73% dos imigrantes detidos nos EUA não têm antecedentes criminais

73% dos imigrantes detidos nos EUA não têm antecedentes criminais
73% dos imigrantes detidos nos EUA não têm antecedentes criminais – Reprodução

Dentre os 68 mil imigrantes detidos nos Estados Unidos no final de 2025, 73% não possuem antecedentes criminais, segundo cálculo do Transactional Records Access Clearinghouse (TRAC), da Universidade de Syracuse. Muitos dos condenados cometeram apenas delitos menores, como infrações de trânsito.

O governo de Donald Trump aumentou as detenções em 75%, passando de 40 mil para 68 mil pessoas, com expectativa de alcançar 100 mil detidos no início de 2026. O Serviço de Alfândega e Imigração (ICE) tem sido alvo de protestos por priorizar a prisão de imigrantes, alegando foco em criminosos que ameaçam a segurança pública.

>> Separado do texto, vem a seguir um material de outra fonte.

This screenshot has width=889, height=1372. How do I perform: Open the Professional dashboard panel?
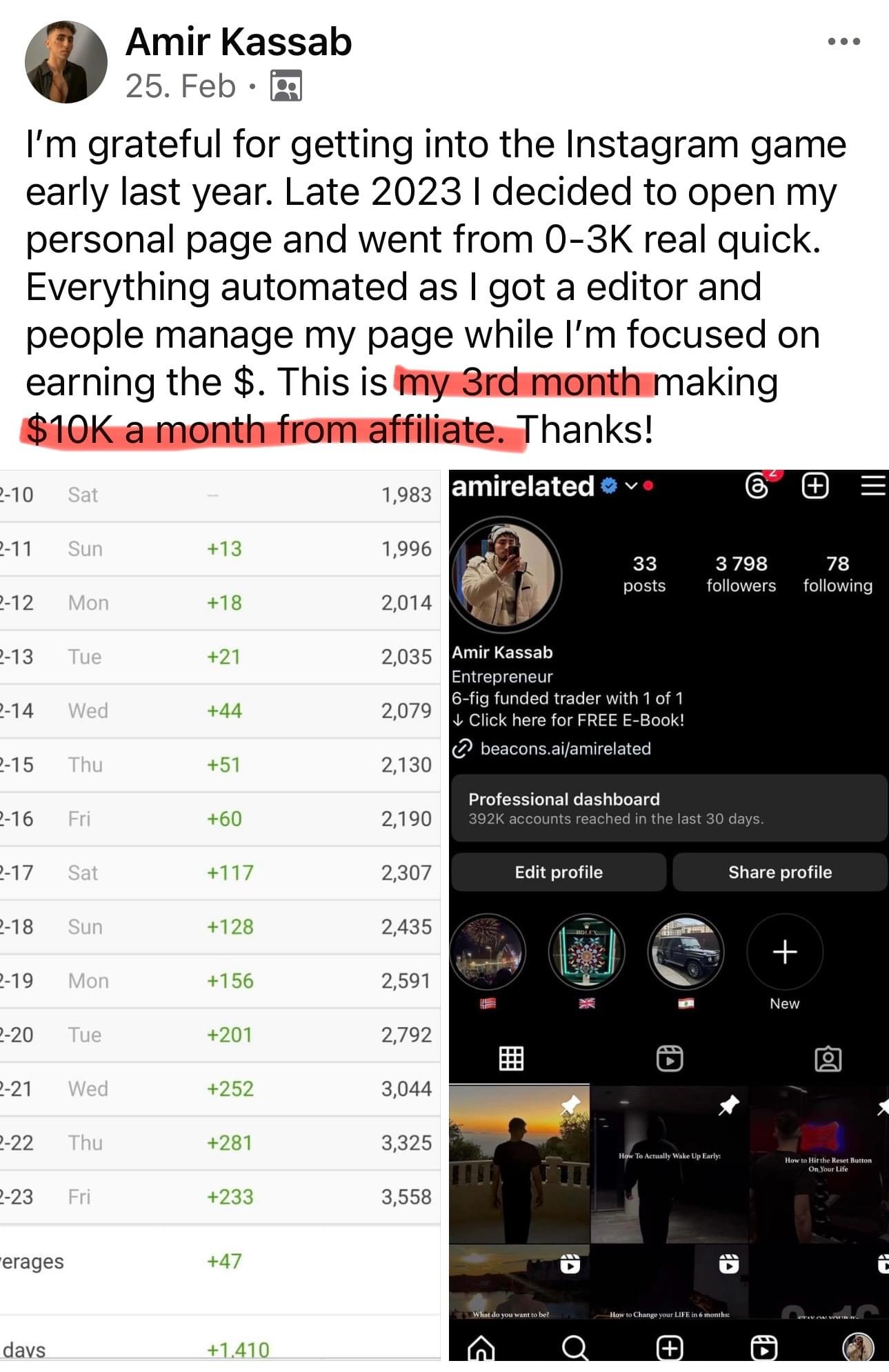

O Conselho Americano de Imigração calcula que as detenções de imigrantes sem antecedentes criminais cresceram 2.450% durante o segundo mandato de Trump. A organização destaca que essas prisões são usadas para forçar deportações, com 14,3 deportações para cada liberação em novembro de 2025, contra 1,6 em dezembro de 2024.

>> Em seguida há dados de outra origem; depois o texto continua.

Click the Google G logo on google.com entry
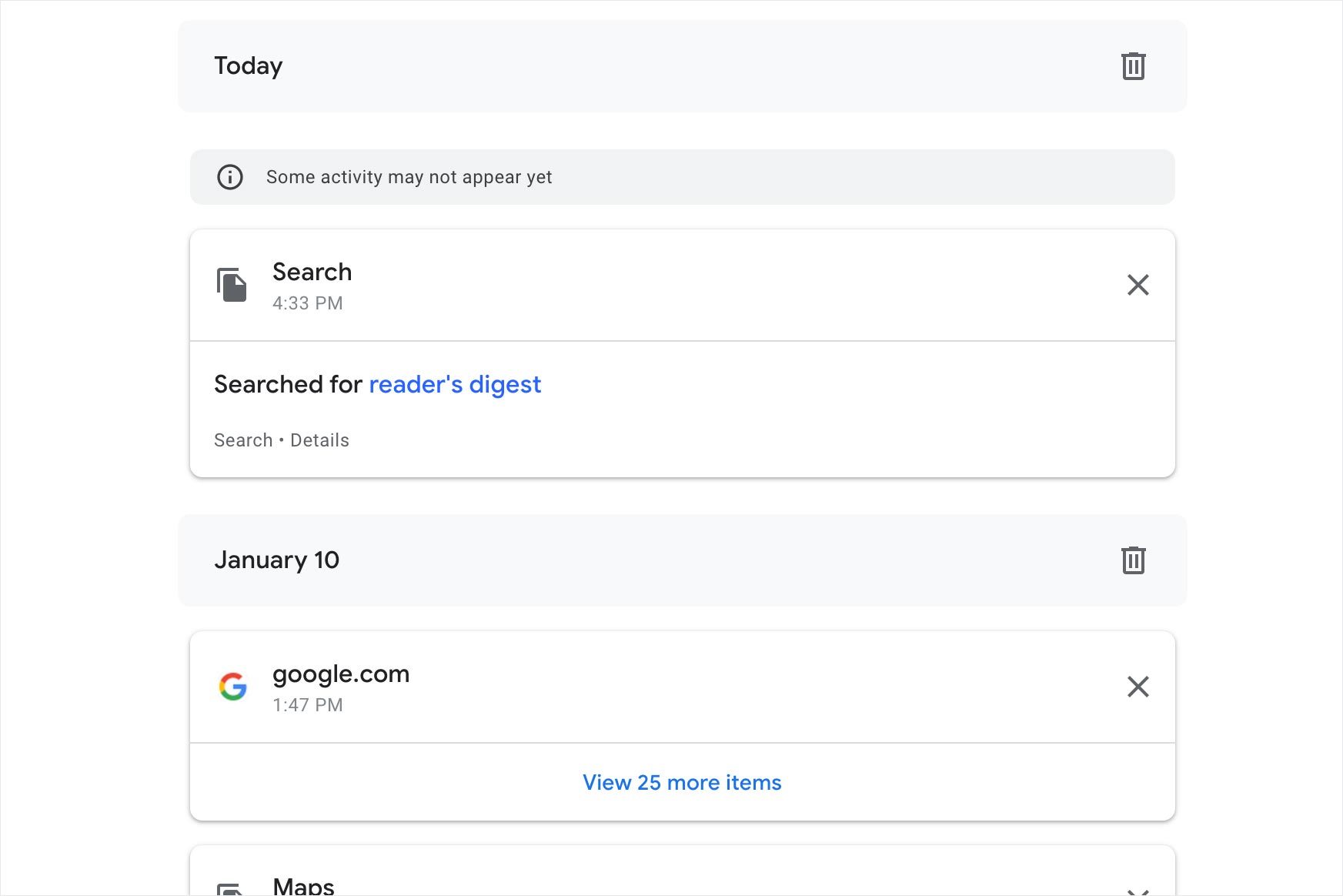1343x896 pixels. [233, 687]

Operações incluem batidas em locais de trabalho, patrulhas e prisões colaterais, afetando até imigrantes que comparecem a audiências. As liberações discricionárias caíram 87% de janeiro a 29 de novembro de 2025, e o pagamento de fiança foi dificultado. Prisões em massa aumentaram 600% no período.

Um caso recente envolve o influencer brasileiro Júnior Pena, com quase um milhão de seguidores, detido por não comparecer a uma audiência de imigração. Ele entrou no país irregularmente e era simpático às políticas de Trump, divulgando informações sobre imigração para a comunidade brasileira nos EUA.

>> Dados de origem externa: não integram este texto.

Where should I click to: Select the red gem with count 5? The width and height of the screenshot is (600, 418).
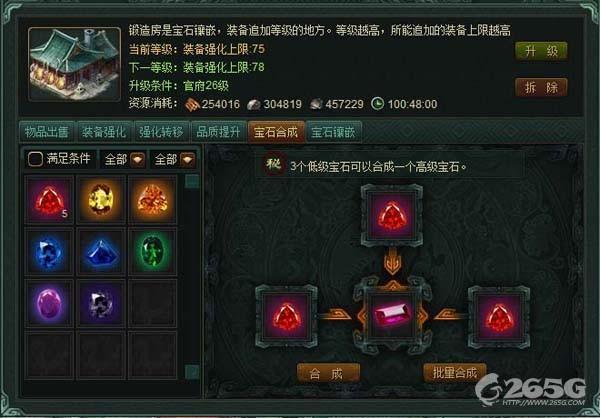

Juízes em Minnesota têm apontado violações procedimentais nas detenções. O professor emérito James N. Green, da Universidade de Brown, afirma que o ICE viola a lei ao deter pessoas sem que elas admitam irregularidade, e a meta de 3 mil prisões por dia alimenta essas práticas irregulares. Imigrantes têm direito de não responder para evitar autoincriminação.

Empresas de prisões privadas lucram com a política: 90% dos detidos estão em instalações geridas por elas, e o orçamento do ICE triplicou. No final de novembro de 2025, o número de instalações subiu 91%, com 104 a mais.

As condições nos centros de detenção pioraram, com 30 mortes sob custódia do ICE entre janeiro e 18 de dezembro de 2025, mais do que durante a pandemia de covid-19. No Texas, um surto de sarampo levou a quarentena em um centro. Transferências para outros estados são comuns, dificultando contestações judiciais via habeas corpus.